The Next Time You Reach for That Diet Soda...

By: Michelle Shakib  |  January 2, 2017


The popular low-calorie sweetener aspartame is found almost everywhere. One can find it in every grocery store and most coffee shops and cafes. It is a popular sugar substitute for those looking to keep their daily caloric intake at a minimum. While the taste of sugar combined with zero calories seems like the best of both worlds, there are significant genotoxic risks associated with this dipeptide derivative.


Aspartame itself is not particularly dangerous; the major risks result from the products of the metabolic breakdown of aspartame. The derivatives which pose the most significant risk to consumers are methanol, diketopiperazine, phenylalanine and aspartic acid. The toxicity of these products begins when they enter the bloodstream. Aspartame is first hydrolyzed in the liver, releasing methanol, which is then converted to formaldehyde. The formaldehyde then further oxidizes to form formic acid and carbon dioxide. Formaldehyde itself has several toxic effects on the human body. One such effect includes the disorder metabolic acidosis (elevated acid concentration) which disrupts normal gastrointestinal function. Vision disorders are also caused by formaldehyde, as well as by its oxidized form, formic acid. These toxins destroy the ocular nerves and can induce blindness. Another aspartame byproduct, the amino acid phenylalanine, is a neurotoxin. Elevated phenylalanine levels blocks the transport of critical amino acids to the brain. High levels of phenylalanine can cause seizures and potentially mental retardation as well. Lastly, aspartic acid is also considered a toxin and can destroy astrocytes (neuronal support cells) and neurons at high concentrations.

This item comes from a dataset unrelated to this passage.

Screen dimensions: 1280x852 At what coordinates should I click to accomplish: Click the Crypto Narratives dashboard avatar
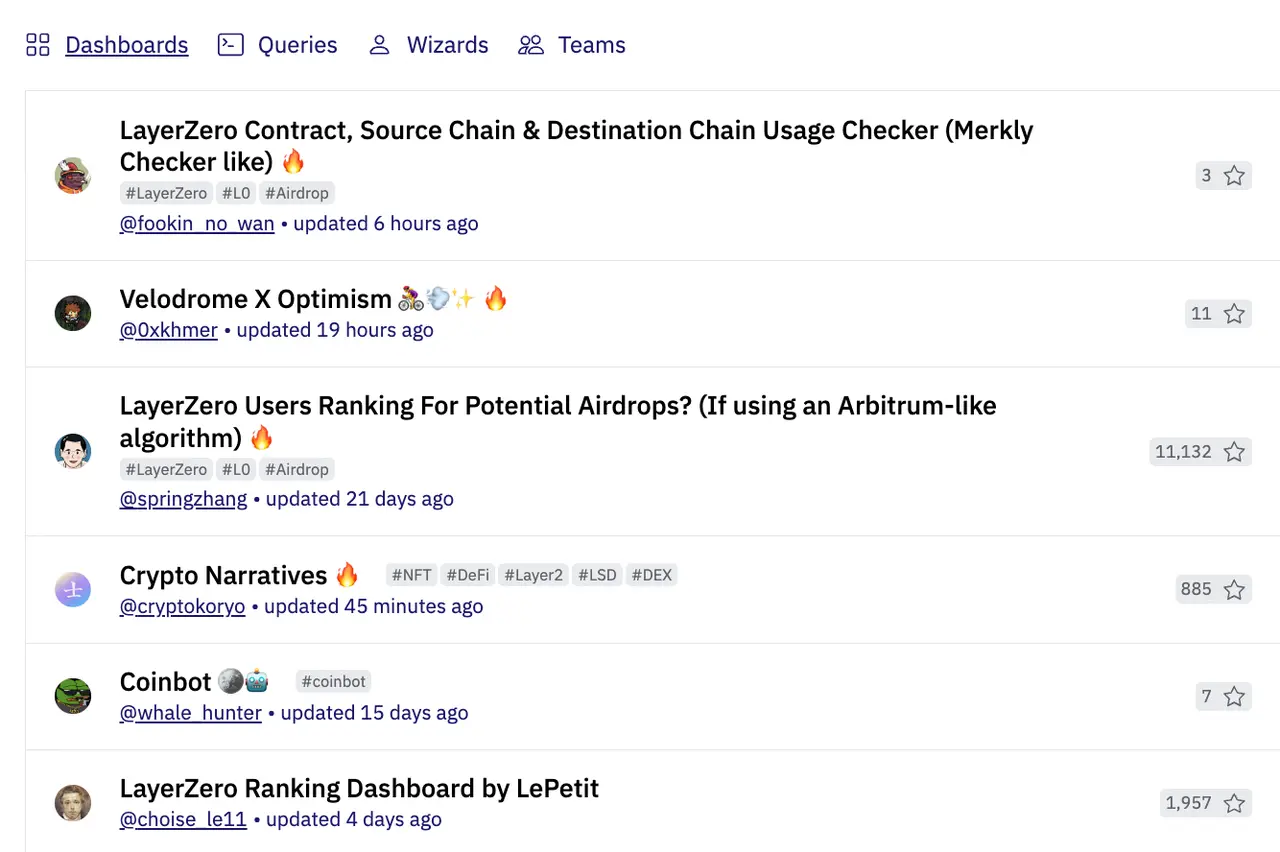72,589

Aspartame has also been associated with an increased risk of cancer. Various hypotheses state that aspartame consumption leads to a higher risk of mammary cancer, leukemia and lymphoma. In one study, a carcinogenicity bioassay on aspartame was performed on mice. The study included 6 groups of 62 male and female mice who were fed either 32,000, 16,000, 8,000, 2,000 or 0 ppm doses of aspartame from the prenatal stage until death. After the mice died, various examinations were done of their tissues, organs and pathologic lesions. The findings showed that the mice that consumed aspartame had higher incidences of malignant tumor formation. The higher the dose consumed, the more likely both male and female mice were to develop lymphomas. One theory suggests that the higher incidences of cancer can be attributed to the formaldehyde released by aspartame metabolism because formaldehyde is a known carcinogen. Others believe that aspartic acid may also contribute to aspartame’s carcinogenicity since it is often linked to the development of cancerous neoplastic lesions, which are lesions related to abnormal cell growth.

The available research demonstrates that there are many carcinogenic and genotoxic risks associated with the consumption of aspartame. Despite all these risks, aspartame is still ubiquitous in the lives of most Americans. Thankfully, many consumers and food producers are becoming more aware of the dangers, leading to the development of healthier substitutes for low-calorie sweeteners for your coffee and diet soda.